2. A major determinant of economic wellbeing for most people is the level of income they and other family members in the same household receive. While income is usually received by individuals, it is normally shared between partners in a couple relationship and with dependent children. To a lesser extent, it may be shared with other children, other relatives and possibly other people living in the same household, for example through the provision of accommodation either free or at less than market price. This situation is particularly likely in the case of non-dependent children and other relatives with low levels of income of their own. Even when there is no transfer of income between members of a household, nor provision of free or discounted accommodation, members are still likely to benefit from the economies of scale that arise from sharing a dwelling. Therefore the household is the statistical unit most commonly used for the analysis of the levels and distribution of income.

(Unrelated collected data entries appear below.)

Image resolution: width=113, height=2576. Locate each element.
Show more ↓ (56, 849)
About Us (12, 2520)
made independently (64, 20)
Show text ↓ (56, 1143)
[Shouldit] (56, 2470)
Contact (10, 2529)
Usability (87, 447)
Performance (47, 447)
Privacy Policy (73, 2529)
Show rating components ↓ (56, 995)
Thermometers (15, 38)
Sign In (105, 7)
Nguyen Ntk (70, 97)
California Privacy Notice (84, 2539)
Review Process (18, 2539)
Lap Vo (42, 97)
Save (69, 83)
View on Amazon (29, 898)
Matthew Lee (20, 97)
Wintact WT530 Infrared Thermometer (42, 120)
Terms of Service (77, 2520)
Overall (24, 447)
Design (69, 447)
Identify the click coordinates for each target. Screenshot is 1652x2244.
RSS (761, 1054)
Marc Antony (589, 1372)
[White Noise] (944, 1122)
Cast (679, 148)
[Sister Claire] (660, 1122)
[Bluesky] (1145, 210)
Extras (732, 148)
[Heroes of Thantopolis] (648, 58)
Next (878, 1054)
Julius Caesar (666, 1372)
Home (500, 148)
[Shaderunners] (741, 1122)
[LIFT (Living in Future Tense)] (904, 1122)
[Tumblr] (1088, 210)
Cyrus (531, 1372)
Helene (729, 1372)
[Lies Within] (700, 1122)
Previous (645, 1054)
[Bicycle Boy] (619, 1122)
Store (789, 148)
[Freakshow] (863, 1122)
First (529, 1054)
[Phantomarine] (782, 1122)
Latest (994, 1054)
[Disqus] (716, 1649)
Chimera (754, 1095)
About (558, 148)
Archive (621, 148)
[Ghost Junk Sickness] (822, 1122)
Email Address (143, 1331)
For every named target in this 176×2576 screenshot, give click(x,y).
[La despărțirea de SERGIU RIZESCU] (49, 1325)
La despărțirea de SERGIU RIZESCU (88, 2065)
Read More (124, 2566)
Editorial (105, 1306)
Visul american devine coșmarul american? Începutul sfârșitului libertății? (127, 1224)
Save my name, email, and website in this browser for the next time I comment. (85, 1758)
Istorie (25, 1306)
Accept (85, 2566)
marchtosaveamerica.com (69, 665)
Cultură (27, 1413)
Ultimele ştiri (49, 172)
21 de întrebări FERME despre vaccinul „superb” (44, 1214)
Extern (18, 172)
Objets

3. However, for some types of analysis, it is appropriate to utilise a statistical unit in which it can be assumed that a high degree of sharing of income, and other economic resources, takes place. A unit based on the degree of sharing of income that can be assumed to take place between couples and dependent children may be more useful, in such cases, than one based on the income sharing which may take place to a lesser extent with other persons in the household. The income unit serves this purpose.
4. Terminology used in this standard is defined in the Glossary section of the 'Overview of family, household and income unit standards'.